## Task item:
Reproduce only the lines of the material below that start at the line containing "подробнее о пакетах" and stop at the line containing "Дизайн студии маникюра (31, 445)". Keep both end lines.
-=-=-
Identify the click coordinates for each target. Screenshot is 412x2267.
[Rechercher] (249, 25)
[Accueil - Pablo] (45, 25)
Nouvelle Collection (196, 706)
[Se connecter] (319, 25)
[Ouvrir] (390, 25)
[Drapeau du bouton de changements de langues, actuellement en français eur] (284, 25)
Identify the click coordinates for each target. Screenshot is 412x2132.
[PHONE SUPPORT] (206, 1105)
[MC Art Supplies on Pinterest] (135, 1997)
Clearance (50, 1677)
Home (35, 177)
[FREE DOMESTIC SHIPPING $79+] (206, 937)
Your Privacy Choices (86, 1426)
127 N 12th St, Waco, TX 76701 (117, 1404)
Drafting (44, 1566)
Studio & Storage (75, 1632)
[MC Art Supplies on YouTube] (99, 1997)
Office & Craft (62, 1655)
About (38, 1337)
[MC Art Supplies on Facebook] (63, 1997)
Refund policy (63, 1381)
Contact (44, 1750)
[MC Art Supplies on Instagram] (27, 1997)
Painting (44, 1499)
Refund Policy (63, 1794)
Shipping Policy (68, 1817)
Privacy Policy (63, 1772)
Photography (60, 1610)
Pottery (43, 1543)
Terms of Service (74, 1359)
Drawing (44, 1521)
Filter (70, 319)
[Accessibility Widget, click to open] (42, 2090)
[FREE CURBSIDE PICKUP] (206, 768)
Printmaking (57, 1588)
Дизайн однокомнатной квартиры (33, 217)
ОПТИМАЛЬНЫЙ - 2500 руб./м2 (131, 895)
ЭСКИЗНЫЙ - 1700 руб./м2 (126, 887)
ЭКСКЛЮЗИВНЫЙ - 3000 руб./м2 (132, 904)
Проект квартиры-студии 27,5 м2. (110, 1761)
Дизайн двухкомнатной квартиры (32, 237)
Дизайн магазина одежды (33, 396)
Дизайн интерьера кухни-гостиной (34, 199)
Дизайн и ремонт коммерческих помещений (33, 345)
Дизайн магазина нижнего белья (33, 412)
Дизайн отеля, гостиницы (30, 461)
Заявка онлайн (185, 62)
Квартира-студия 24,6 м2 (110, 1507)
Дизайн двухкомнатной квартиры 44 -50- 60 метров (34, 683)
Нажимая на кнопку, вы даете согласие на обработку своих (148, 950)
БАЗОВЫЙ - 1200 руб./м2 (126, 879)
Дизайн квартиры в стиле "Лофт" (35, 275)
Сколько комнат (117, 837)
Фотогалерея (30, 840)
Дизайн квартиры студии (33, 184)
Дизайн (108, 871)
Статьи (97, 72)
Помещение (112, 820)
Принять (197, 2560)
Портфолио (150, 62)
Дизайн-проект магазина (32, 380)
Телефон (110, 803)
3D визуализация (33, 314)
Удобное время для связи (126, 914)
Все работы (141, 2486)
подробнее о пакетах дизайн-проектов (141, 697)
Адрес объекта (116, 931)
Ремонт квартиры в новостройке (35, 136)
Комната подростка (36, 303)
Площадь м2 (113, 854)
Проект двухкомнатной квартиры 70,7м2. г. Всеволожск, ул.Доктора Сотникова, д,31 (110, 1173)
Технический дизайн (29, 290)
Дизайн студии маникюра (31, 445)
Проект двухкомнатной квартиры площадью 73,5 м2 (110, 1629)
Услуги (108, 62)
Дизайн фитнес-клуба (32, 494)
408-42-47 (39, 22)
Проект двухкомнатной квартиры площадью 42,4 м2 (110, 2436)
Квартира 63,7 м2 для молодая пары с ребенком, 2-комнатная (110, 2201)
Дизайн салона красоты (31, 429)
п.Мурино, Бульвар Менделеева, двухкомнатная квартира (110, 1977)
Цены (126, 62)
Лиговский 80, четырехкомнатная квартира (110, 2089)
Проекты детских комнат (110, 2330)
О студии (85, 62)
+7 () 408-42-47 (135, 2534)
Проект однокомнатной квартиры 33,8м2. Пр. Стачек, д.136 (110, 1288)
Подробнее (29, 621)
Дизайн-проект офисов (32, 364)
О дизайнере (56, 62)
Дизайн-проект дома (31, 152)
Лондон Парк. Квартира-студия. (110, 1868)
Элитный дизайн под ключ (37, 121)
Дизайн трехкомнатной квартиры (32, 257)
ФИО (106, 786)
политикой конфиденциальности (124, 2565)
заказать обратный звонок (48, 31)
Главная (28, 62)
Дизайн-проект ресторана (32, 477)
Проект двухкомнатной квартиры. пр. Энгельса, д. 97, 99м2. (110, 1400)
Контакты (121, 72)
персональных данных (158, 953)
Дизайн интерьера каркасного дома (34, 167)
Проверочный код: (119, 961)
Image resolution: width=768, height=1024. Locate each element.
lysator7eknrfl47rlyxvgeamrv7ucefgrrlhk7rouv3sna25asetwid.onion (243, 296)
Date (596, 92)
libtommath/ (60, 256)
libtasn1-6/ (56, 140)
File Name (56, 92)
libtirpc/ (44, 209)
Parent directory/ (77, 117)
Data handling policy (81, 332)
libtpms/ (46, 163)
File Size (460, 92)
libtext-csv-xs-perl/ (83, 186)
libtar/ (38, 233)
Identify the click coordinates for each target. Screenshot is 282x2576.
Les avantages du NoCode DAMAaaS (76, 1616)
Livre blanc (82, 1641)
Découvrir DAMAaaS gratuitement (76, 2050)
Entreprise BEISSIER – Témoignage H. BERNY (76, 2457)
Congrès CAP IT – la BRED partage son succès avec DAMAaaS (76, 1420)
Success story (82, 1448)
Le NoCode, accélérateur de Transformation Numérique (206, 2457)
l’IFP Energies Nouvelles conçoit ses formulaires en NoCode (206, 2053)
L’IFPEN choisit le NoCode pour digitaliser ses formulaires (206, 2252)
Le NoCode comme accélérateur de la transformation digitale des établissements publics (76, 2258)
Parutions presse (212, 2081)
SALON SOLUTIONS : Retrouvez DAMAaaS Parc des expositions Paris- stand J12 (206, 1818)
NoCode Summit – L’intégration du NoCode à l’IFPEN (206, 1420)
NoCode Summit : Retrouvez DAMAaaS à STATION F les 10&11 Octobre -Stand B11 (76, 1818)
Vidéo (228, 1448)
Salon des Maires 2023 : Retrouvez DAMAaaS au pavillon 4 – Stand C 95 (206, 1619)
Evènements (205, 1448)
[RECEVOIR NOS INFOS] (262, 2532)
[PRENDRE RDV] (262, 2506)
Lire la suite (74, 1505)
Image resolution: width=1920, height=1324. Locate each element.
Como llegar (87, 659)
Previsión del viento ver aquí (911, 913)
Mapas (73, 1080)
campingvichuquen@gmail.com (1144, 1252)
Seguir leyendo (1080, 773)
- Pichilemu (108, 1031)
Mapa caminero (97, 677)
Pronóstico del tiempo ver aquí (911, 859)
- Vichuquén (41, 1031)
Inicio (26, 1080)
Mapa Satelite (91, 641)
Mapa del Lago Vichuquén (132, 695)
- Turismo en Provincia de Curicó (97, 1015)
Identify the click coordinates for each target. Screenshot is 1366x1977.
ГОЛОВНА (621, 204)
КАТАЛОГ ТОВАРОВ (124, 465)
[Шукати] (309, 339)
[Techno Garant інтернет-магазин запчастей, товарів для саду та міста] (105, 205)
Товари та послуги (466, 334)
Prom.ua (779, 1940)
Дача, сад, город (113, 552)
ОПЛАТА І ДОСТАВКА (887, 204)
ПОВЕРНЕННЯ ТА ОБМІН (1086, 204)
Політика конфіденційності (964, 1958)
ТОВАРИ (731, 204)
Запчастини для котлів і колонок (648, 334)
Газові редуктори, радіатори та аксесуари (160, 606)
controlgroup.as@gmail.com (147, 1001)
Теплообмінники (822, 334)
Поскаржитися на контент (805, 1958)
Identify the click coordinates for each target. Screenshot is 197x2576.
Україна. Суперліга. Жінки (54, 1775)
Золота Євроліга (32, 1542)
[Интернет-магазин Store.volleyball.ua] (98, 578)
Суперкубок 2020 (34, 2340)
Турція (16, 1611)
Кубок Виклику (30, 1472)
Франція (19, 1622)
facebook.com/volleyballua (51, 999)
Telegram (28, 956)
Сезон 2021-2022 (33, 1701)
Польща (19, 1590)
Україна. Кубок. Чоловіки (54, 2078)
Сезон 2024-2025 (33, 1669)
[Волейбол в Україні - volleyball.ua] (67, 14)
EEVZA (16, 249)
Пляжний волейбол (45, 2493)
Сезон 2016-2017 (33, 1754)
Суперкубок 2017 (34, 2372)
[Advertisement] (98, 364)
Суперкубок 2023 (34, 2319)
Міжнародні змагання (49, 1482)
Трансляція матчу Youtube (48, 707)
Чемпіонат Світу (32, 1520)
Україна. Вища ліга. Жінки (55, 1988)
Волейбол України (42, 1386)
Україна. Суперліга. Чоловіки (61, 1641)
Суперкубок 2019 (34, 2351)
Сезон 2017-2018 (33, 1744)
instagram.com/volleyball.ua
-=-=-
## Task solution:
подробнее о пакетах дизайн-проектов (141, 697)
Адрес объекта (116, 931)
Ремонт квартиры в новостройке (35, 136)
Комната подростка (36, 303)
Площадь м2 (113, 854)
Проект двухкомнатной квартиры 70,7м2. г. Всеволожск, ул.Доктора Сотникова, д,31 (110, 1173)
Технический дизайн (29, 290)
Дизайн студии маникюра (31, 445)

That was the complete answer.